4) The Direction sets out procedures an employer must follow when an employee at work tests positive for COVID-19. Such employee must immediately be isolated. A risk assessment must then be carried out to assess the risk of transmission to others, disinfect the employee’s workstation, carry out contact tracing determine what precautions should be put in place for those employees who have been in contact with an employee who has tested positive. If it is determined that there was a high risk of exposure for an employee who came into contact with the COVID-19-positive employee, the contact employee must be placed on sick leave in terms of section 22 of the BCEA or if the employee’s sick leave is exhausted, make application for an illness benefit in terms of clause 4 of the Temporary Employer Relief Scheme Directive. If there is evidence of occupational exposure to the virus, a COIDA claim may be made.
5) Importantly, it should be noted that the previous requirement that a worker who tested positive for COVID-19 was required, before returning to work, to produce a negative test has been removed. In terms of the consolidated Directive, a worker who has been diagnosed with COVID-19 may only return to work on the following conditions:
- The worker has completed the mandatory 14 days of self -isolation;
- the worker has undergone a medical evaluation confirming fitness to work if the worker had moderate or severe illness;
- the employer ensures that personal hygiene, wearing of masks, social distancing, and cough etiquette is strictly adhered to by the worker;
- the employer closely monitors the worker for symptoms on return to work; and
- the worker wears a surgical mask for 21 days from the date of diagnosis.
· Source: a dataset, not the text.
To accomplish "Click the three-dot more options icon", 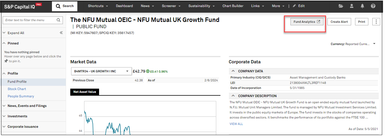I will click(x=376, y=22).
6) Sectoral or industry associations must, in the event of high health risks, develop sector -specific health protocols in consultation with the Department of Health to limit the spread of COVID -19 in the sector including providing for those circumstances where a firm within the sector cannot stagger working hours or provide transport for its employees.
7) Finally, employees may refuse to perform any work if circumstances arise which with reasonable justification to pose an imminent and serious risk of their exposure to COVID-19.